Reputation: 1101
The below code i have helps me get the source code from the provided url without any errors. But what i am looking for is to format the source code i receive.
My manual task earlier was to go to this website http://www.freeformatter.com/html-formatter.html paste my source code and then format it by selecting 3 space per indent option. How do i get my java code to do the same formatting for me ?
The reason i want it formatted is because i have another script which reads it line by line and saves data which is required and ignores the rest.
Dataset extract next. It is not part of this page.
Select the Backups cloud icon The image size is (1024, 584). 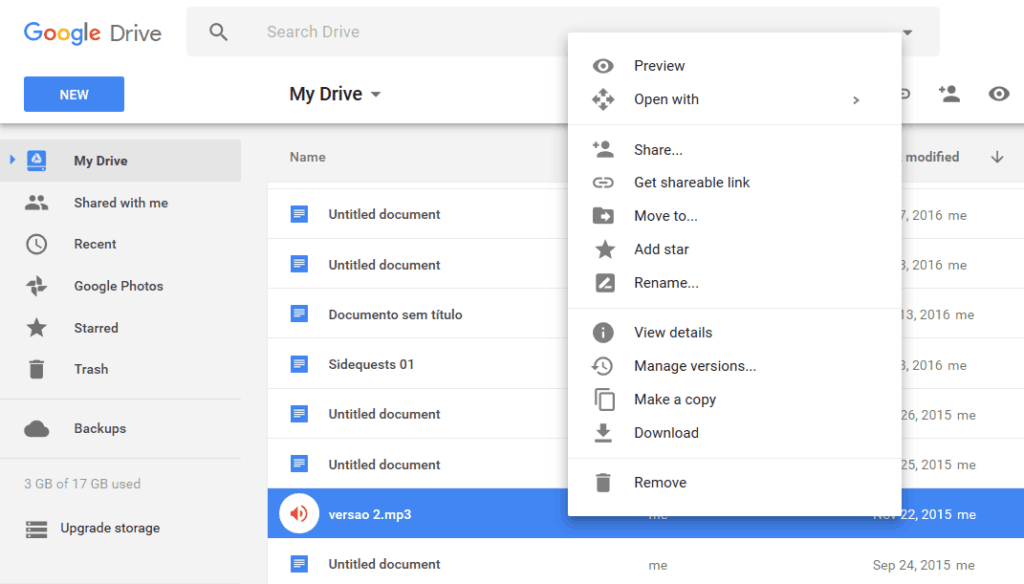[x=39, y=428]
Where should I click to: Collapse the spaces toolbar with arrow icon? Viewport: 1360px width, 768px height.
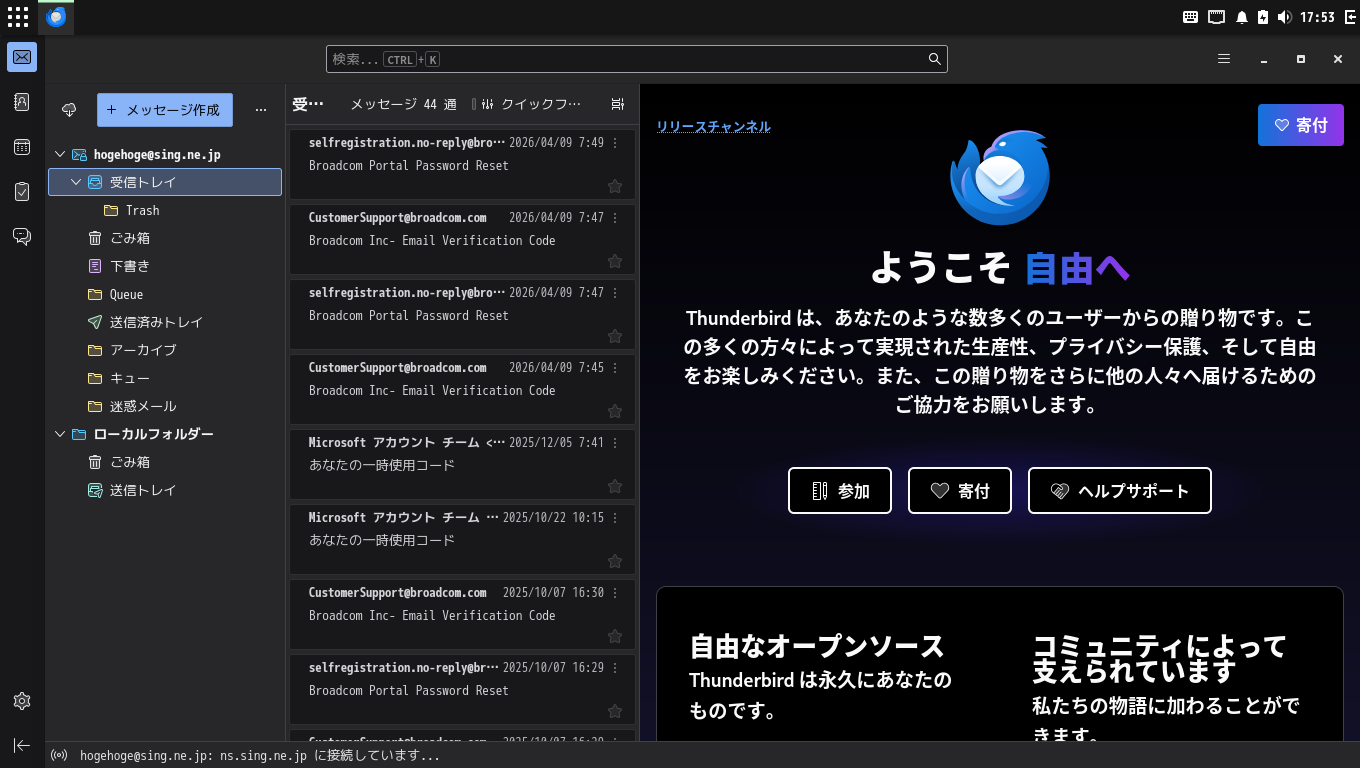[x=22, y=746]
private static String getUrlSource(String url) throws IOException {
URL x= new URL(url);
URLConnection yc = x.openConnection();
BufferedReader in = new BufferedReader(new InputStreamReader(
yc.getInputStream(), "UTF-8"));
String inputLine;
StringBuilder a = new StringBuilder();
while ((inputLine = in.readLine()) != null)
{ a.append(inputLine); a.append("\n");
}
in.close();
return a.toString();
}
public static void main(String[] args) {
// TODO Auto-generated method stub
System.out.println("Hello");
url="http://www.bctransit.com/regions/cfv/schedules/schedule.cfm?p=day.text&route=1%3A0&day=1&";
try {
String value= getUrlSource(url);
System.out.println(value);
} catch (IOException e) {
// TODO Auto-generated catch block
e.printStackTrace();
}
Upvotes: 0
Views: 298
Reputation: 32497
If you are scraping a web page, I suggest using a real HTML parser instead. Your method is bound to fail sooner or later.
I would recommend having a look at jsoup. While I have never used it, I have had great results with its Python counterpart, Beautifulsoup.
Using a library such as jsoup will get you a nice object model to traverse instead of relying on string manipulation.
As a bonus, jsoup will actually format the HTML string for you, should you want that anyway.
Upvotes: 2